=== Begin Enclosure ===

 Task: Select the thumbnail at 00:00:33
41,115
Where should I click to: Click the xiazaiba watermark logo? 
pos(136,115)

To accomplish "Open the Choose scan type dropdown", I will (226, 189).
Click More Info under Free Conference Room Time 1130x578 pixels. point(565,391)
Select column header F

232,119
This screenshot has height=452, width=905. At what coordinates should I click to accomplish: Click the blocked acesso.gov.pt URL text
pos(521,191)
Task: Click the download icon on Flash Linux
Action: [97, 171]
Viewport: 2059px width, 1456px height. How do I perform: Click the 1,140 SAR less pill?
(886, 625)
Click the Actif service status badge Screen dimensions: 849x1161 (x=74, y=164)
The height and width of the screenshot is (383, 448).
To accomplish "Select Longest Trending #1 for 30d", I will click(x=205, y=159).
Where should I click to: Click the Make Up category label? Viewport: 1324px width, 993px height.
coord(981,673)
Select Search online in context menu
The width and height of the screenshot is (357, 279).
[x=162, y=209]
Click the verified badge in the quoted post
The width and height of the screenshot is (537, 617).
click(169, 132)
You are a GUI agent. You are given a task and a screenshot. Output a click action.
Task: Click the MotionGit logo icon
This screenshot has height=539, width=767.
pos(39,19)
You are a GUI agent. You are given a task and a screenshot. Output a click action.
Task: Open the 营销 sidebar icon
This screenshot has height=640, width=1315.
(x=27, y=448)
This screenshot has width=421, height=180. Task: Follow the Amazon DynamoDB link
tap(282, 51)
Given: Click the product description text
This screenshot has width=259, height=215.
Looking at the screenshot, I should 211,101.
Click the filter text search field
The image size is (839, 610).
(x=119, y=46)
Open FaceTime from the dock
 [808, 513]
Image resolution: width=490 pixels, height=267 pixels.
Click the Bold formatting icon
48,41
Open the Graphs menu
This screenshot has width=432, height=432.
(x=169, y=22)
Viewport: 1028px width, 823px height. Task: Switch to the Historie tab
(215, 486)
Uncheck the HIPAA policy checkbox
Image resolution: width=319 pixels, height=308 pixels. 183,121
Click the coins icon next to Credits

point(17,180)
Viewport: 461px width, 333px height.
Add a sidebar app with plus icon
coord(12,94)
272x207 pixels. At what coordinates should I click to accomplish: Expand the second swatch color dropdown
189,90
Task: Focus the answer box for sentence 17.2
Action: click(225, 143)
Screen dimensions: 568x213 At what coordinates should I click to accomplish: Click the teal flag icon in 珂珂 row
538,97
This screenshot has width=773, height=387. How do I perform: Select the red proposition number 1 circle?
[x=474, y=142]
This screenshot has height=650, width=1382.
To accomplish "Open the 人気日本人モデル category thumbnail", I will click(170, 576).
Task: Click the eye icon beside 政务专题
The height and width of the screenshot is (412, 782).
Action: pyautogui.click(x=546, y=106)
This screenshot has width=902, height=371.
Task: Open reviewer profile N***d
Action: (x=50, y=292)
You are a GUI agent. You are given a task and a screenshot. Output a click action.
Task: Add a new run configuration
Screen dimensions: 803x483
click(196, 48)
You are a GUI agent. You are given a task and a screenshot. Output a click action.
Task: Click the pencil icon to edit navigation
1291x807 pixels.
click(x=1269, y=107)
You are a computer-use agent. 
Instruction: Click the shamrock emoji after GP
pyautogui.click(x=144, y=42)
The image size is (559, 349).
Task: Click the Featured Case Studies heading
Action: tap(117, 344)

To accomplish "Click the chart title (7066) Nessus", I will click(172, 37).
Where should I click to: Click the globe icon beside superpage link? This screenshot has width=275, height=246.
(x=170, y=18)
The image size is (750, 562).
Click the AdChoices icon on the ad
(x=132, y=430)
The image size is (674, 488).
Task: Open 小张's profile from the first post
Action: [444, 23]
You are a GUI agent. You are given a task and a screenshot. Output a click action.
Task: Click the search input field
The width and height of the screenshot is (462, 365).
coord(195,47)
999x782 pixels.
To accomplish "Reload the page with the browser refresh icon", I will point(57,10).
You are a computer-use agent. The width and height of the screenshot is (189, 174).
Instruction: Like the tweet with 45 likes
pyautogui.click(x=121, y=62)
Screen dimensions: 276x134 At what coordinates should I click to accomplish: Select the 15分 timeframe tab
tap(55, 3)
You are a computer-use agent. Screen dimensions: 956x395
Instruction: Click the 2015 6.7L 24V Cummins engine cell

=== End Enclosure ===

Task |
Transcribe exactly, and only, the lines from the one with "You are a computer-use agent. The" through the last line of the data.

Result of this exercise |
You are a computer-use agent. The width and height of the screenshot is (189, 174).
Instruction: Like the tweet with 45 likes
pyautogui.click(x=121, y=62)
Screen dimensions: 276x134 At what coordinates should I click to accomplish: Select the 15分 timeframe tab
tap(55, 3)
You are a computer-use agent. Screen dimensions: 956x395
Instruction: Click the 2015 6.7L 24V Cummins engine cell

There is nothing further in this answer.